“I hate writing, but I love having written” - Dorothy Parker

There’s nothing like packing your entire life in the trunk of your car and moving to Nashville to be a hit songwriter to give you writer’s block. I didn’t consider that on the day that I arrived in Song Town that 10,000 other people did too or that my dental hygienist, the crystal springs delivery guy and every waiter was also really a songwriter.

I would go to the Blue Bird cafe and hear some of the world’s greatest writers sing the best thing I’d ever heard. I remember one guy saying “I wrote this one on Wednesday”, it was Friday and that was one of the greatest things I’d ever heard. Then later, back at my one room apartment, my fingers would hover over the piano keys and as I would try to squeak out something half as good. The first line would come out slow and shy and awkward like it didn’t deserve to be in that town. I would judge it immediately for not measuring up and then I would hear my inner critic yell “you should just be a chiropractor”!.

It was hard, it was work, and it was bad for the most part. At every open mic, and lecture I would go attend to hear one of my songwriting heroes tell their story and share their writing process, I was waiting to hear someone admit that at some point they hated writing but not one of them ever did.
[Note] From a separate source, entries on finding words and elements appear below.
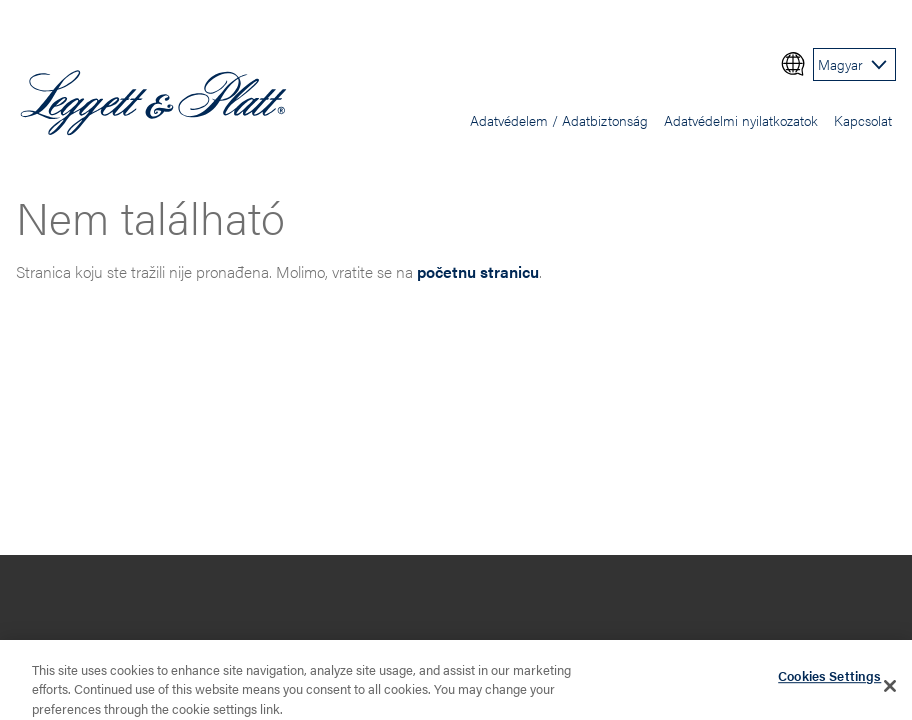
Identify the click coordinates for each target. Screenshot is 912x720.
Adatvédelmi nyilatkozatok (741, 120)
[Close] (890, 689)
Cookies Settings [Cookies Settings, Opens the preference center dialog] (829, 679)
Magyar (840, 64)
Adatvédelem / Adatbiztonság (559, 120)
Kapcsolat (863, 120)
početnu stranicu (478, 271)
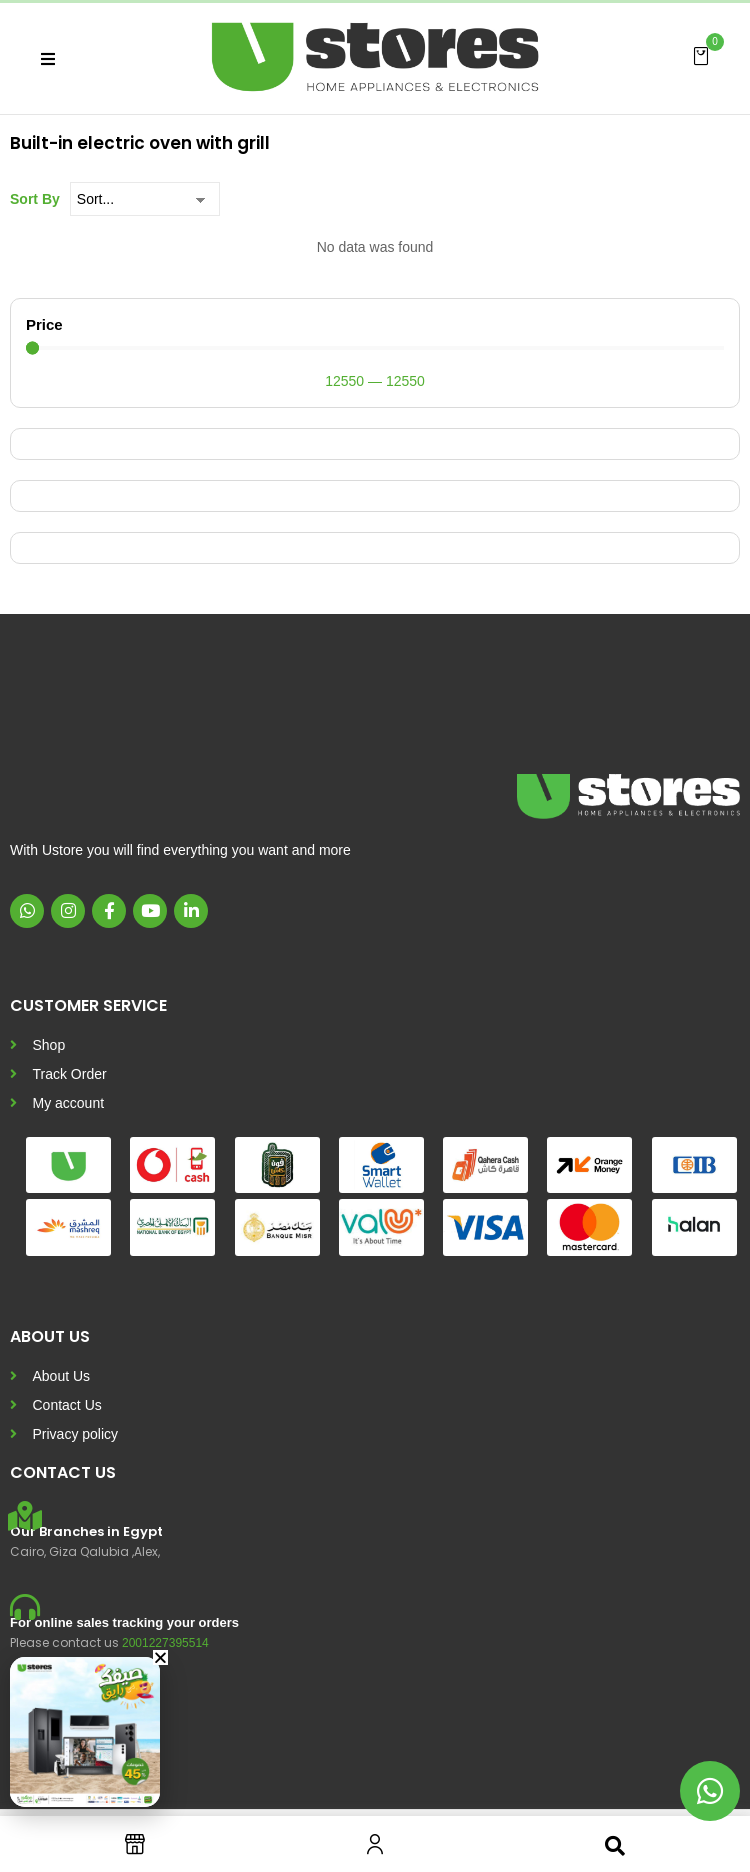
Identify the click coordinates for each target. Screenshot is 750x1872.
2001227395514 (165, 1643)
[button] (701, 55)
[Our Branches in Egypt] (25, 1516)
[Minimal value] (375, 347)
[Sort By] (145, 199)
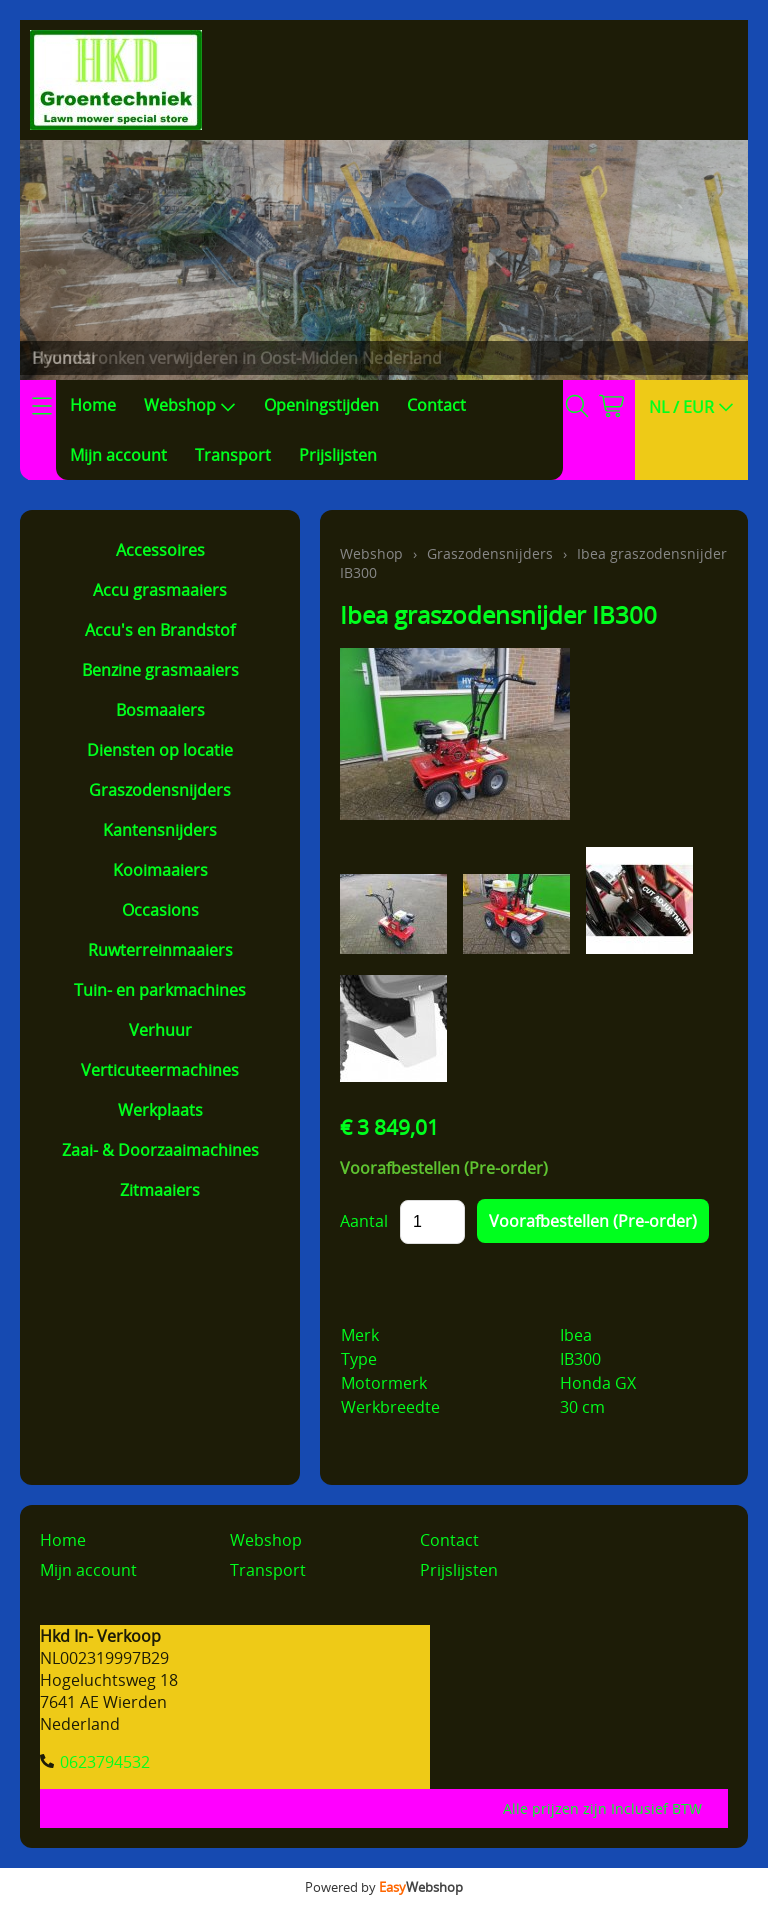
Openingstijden (321, 405)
I had left all of my family and friends and was down to a couple of hundred dollars. I was betting it all on a dream that I hated. How did it make sense that the thing I loved the most, I hated doing?

Then one day I heard the Dorothy Parker quote “I hate writing, but I love having written” and it all clicked. Finally someone had succinctly put into words what I was going through. I didn’t hate writing, I hated being bad at it, I hated how hard it was. As I grew and learned and gathered tools for writing, I realized how much I would hate to build a house if I didn’t have a saw, a hammer, the blue print, the vision. I would love having a house, but hate building it.

There is the mystery of songwriting, there is the muse, there is the gift of melody but there is also craft and when I quit banging my head on the table at Denny’s going through my own head down the alphabet for a rhyme for “love” (glove, shove, dove), I discovered the rhyming dictionary and different rhyme types like love/rush or love/was. The world opened a little, I had options. I leaned into craft, to tools and techniques and I got faster and better and songwriting became, fun. I realized that I never hated it, I hated how hard it was, how limited and frustrated I felt by working off instinct alone.

With craft, you increase your awareness and look at the symmetry and asymmetry and the higher art that deals with line lengths and section lengths and prosody. Tuning into the right note with the right word and knowing what chord will break your heart.

It can be scary to know too much about this elusive craft and can feel like you’re pulling back the curtain on Oz. What I tell my students is that “you can’t know too much, but you can think too much” so learn the craft and then ask it to wait outside or across the room while you light your candle and write your song. Then then the whoosh of inspiration has fled the building, you can reach over and pick up your tools and write a great song.